The London Bridge attacker who was shot dead on November 29, has been buried in his ancestral village in Pakistan-occupied Kashmir (PoK). The body of Usman Khan, the 28-year-old terrorist, was flown out of London to Islamabad and handed over to his family on December 6.

The family of Khan, in a statement, expressed shock and grief over the incident and condemned Khan’s actions. “We totally condemn his actions and we wish to express our condolences to the families of the victims that have died and wish a speedy recovery to all of the injured,” the statement read. According to media reports, the parents of Khan wanted to keep the funeral “low key” but the burial was attended by a large number of people in Kajlani village. 
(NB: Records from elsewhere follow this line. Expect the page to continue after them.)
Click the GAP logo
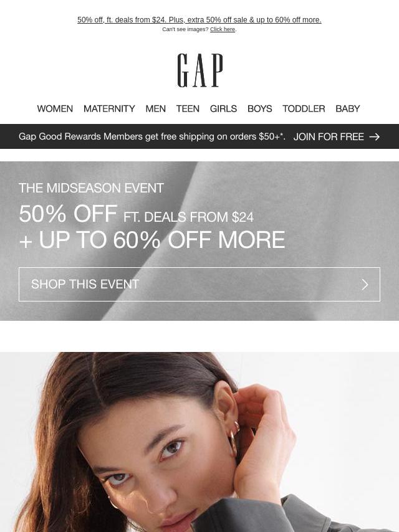The image size is (399, 532). coord(200,70)
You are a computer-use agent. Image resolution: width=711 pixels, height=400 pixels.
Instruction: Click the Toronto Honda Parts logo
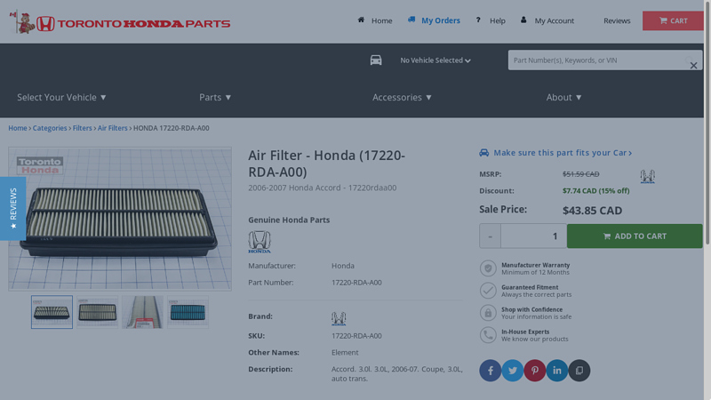coord(121,23)
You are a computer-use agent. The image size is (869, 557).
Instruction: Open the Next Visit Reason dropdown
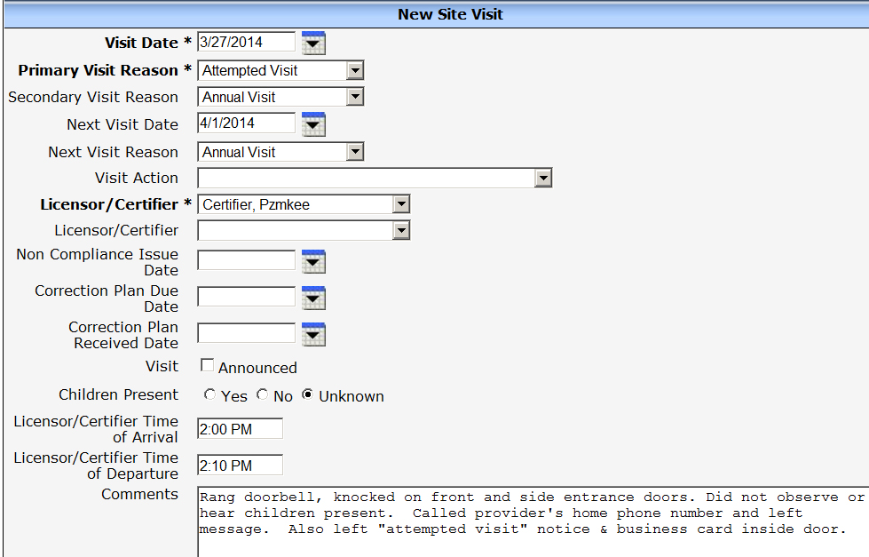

Read: London Bridge Terror Attack 'Hero' Turns Out To Be Former Convict

Two died in the attack

Khan killed two Cambridge University graduates Saskia Jones, 23, and Jack Merrit, 25, before getting overpowered by a group of men and shot dead by London city police. The attacker entered the hall brandishing two knives and around 100 people were caught up in the chaos. He then went outside the building but was tackled by some men in an attempt to disarm him.
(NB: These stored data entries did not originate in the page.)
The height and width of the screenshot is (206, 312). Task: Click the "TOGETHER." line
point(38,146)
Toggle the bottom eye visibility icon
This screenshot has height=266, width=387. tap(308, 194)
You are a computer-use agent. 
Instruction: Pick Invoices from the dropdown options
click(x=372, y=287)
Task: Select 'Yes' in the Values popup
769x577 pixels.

Police rushed to the spot after they received a call at 1:58 pm about stabbing at premises near the London Bridge. Within minutes, armed officers arrived at the scene and jumped the security barrier asking everyone to stand clear. The officers found the suspect wearing a hoax suicide vest which forced them to move back and shoot him from a distance. 

Read: Public Restrains London Bridge Attacker Using 'Narwhal Tusk', Fire Extinguisher

Detectives from the Met Police Counter Terrorism Command are trawling through 80 hours of CCTV footages and more than 1,000 exhibits. Assistant Commissioner Neil Basu, Met Police, said that they found no evidence to suggest anybody else was involved in the attack. “I want to thank everyone who has already provided police with witness statements and material, and would encourage anyone with information they think may be relevant to the investigation to get in touch, no matter how small,” he said.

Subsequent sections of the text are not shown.